Ambient Temprature of a battery (under low temp)

Hello,

I am trying to simulate a battery under cold temprature, somewhere around 263.15 K. When I simulate the battery at room temprature it is giving me a desired discharge capacity vs cycle number graph. However, when I try update the paramter "Ambient temperature [K] " to 263.15 there does not seem to be much difference in room temp and cold temp graphs.

I am running this:

pybamm.set_logging_level(“NOTICE”)

Load Chen2020 parameter set

parameter_values = pybamm.ParameterValues(“Chen2020”) #Mohtat2020

parameter_values.update({
‘Initial concentration in negative electrode [mol.m-3]’: 24866.0,
‘Initial concentration in positive electrode [mol.m-3]’: 16038.0,
“SEI kinetic rate constant [m.s-1]”: 1e-13,
“Nominal cell capacity [A.h]”: 4.2,
“Lower voltage cut-off [V]”: 2.5,
“Upper voltage cut-off [V]”: 4.2,
})

Load the Single Particle Model (SPM)

spm = pybamm.lithium_ion.SPM({“SEI”: “ec reaction limited”})

Define the experiment

experiment = pybamm.Experiment(
[
(
“Discharge at 1C until 2.5V”,
“Charge at 1C until 4.2V”,
“Hold at 4.2V until 1C”,
)
] * 300,
termination=“80% capacity”,
)

sim = pybamm.Simulation(spm, experiment=experiment, parameter_values=parameter_values)

# Solve the model

sol = sim.solve()

also, I have been reading the source code and documentation and there does not seem to be much information regarding the Ambient temperature of the model. I wanted to ask if the Ambient temperature has been implemented? if not, I would like to get guidance on where should I start if I want to implement such a feature. The most relevant formula I found is the arrhenius equation.

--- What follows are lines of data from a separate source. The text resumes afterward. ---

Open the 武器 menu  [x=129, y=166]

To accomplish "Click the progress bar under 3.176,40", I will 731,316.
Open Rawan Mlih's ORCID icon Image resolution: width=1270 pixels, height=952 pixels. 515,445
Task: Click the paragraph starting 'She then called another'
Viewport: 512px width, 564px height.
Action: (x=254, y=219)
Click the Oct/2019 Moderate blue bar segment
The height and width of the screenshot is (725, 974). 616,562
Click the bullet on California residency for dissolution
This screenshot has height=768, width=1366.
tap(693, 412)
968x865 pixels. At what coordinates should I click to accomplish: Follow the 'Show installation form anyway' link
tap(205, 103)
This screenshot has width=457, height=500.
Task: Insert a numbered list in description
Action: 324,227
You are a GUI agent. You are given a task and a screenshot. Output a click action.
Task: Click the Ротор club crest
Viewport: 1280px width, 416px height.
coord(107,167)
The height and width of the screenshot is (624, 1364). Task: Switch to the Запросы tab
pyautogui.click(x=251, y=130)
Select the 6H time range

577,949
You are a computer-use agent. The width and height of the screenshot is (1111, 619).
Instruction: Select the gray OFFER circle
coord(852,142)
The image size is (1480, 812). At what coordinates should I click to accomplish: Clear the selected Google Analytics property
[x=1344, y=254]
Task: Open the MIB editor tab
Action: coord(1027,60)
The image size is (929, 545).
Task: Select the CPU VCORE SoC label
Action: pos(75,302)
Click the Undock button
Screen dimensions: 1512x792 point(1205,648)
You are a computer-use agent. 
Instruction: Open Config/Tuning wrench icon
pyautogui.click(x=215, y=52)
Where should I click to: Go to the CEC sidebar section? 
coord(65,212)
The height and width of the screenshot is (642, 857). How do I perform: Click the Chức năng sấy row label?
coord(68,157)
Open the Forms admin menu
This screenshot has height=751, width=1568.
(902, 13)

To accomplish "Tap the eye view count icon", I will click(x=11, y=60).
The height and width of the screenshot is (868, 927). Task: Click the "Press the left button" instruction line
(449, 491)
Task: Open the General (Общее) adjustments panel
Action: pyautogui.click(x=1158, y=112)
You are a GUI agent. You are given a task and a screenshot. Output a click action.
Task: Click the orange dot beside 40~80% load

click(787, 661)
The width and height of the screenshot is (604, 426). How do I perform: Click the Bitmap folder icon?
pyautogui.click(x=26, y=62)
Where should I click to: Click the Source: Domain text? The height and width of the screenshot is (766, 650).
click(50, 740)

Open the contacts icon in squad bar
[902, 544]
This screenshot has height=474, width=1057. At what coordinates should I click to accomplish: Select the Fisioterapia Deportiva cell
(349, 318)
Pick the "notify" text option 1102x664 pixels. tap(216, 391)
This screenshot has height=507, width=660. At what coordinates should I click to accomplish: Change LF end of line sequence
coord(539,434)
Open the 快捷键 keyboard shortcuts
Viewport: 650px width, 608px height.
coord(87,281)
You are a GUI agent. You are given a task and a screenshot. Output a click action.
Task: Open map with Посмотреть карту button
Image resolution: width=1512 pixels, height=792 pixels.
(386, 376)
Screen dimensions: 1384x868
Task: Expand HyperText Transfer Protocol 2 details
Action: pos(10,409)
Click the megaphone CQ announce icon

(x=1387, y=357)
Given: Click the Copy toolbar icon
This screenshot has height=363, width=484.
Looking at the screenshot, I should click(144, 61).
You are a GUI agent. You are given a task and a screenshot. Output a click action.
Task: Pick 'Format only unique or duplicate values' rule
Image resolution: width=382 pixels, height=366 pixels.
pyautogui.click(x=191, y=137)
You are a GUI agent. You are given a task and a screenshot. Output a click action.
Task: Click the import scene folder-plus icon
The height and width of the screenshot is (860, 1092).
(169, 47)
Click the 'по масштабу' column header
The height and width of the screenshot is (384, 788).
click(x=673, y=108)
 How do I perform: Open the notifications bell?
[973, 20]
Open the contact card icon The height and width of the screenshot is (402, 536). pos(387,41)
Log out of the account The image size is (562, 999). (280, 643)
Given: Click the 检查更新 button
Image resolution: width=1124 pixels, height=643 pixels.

I would greatly appreciate any help.

Hi Guri,

I believe that “Ambient temperature [K]” refers to the temperature of the surrounding environment and is only taken into account in your simulation if you use a thermal model (e.g., “thermal”: “lumped”). If no thermal model is active, this parameter is ignored, and the cell temperature remains fixed at the “Initial temperature [K]”. To simulate at a different temperature, you should adjust the “Initial temperature [K]” parameter, which sets the starting temperature of the battery. If you’re using a thermal model, you might also want to set “Ambient temperature [K]” to define the external conditions affecting heat exchange.

The "Chen2020" parameter set does not have much temperature dependence. Try using "ORegan2022" instead. You may need to add more mesh points in the r direction to get an accurate solution.